+++ RECORDED INFORMATION

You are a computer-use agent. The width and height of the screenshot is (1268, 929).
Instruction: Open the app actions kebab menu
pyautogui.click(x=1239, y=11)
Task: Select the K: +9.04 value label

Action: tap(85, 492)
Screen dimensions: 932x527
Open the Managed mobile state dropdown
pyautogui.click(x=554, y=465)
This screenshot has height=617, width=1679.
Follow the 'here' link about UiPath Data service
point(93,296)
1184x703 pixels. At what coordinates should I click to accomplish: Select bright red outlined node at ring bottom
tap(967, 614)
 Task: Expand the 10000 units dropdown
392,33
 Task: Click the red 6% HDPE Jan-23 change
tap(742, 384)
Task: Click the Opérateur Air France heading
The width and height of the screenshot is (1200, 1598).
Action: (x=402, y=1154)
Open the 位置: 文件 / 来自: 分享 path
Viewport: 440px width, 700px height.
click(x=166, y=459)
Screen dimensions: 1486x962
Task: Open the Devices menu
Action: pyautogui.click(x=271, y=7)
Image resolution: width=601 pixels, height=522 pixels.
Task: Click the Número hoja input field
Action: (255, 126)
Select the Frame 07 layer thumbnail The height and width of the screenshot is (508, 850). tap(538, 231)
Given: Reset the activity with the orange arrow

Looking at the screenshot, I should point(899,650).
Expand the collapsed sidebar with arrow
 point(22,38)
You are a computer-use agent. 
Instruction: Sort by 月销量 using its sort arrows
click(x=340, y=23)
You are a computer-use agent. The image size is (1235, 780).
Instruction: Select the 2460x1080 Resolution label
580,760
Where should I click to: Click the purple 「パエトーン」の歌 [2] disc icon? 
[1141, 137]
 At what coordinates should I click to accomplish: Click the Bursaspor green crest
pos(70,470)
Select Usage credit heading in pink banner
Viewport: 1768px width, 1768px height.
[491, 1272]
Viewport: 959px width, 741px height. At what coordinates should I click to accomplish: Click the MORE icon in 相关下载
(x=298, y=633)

++++++

§ **DIRECTIONS FOR THIS TASK**:
Extract the complete data, matching each line exactly.

§ **OUTPUT BELOW**:
You are a computer-use agent. The width and height of the screenshot is (1268, 929).
Instruction: Open the app actions kebab menu
pyautogui.click(x=1239, y=11)
Task: Select the K: +9.04 value label

Action: tap(85, 492)
Screen dimensions: 932x527
Open the Managed mobile state dropdown
pyautogui.click(x=554, y=465)
This screenshot has height=617, width=1679.
Follow the 'here' link about UiPath Data service
point(93,296)
1184x703 pixels. At what coordinates should I click to accomplish: Select bright red outlined node at ring bottom
tap(967, 614)
 Task: Expand the 10000 units dropdown
392,33
 Task: Click the red 6% HDPE Jan-23 change
tap(742, 384)
Task: Click the Opérateur Air France heading
The width and height of the screenshot is (1200, 1598).
Action: (x=402, y=1154)
Open the 位置: 文件 / 来自: 分享 path
Viewport: 440px width, 700px height.
click(x=166, y=459)
Screen dimensions: 1486x962
Task: Open the Devices menu
Action: pyautogui.click(x=271, y=7)
Image resolution: width=601 pixels, height=522 pixels.
Task: Click the Número hoja input field
Action: (255, 126)
Select the Frame 07 layer thumbnail The height and width of the screenshot is (508, 850). tap(538, 231)
Given: Reset the activity with the orange arrow

Looking at the screenshot, I should point(899,650).
Expand the collapsed sidebar with arrow
 point(22,38)
You are a computer-use agent. 
Instruction: Sort by 月销量 using its sort arrows
click(x=340, y=23)
You are a computer-use agent. The image size is (1235, 780).
Instruction: Select the 2460x1080 Resolution label
580,760
Where should I click to: Click the purple 「パエトーン」の歌 [2] disc icon? 
[1141, 137]
 At what coordinates should I click to accomplish: Click the Bursaspor green crest
pos(70,470)
Select Usage credit heading in pink banner
Viewport: 1768px width, 1768px height.
[491, 1272]
Viewport: 959px width, 741px height. At what coordinates should I click to accomplish: Click the MORE icon in 相关下载
(x=298, y=633)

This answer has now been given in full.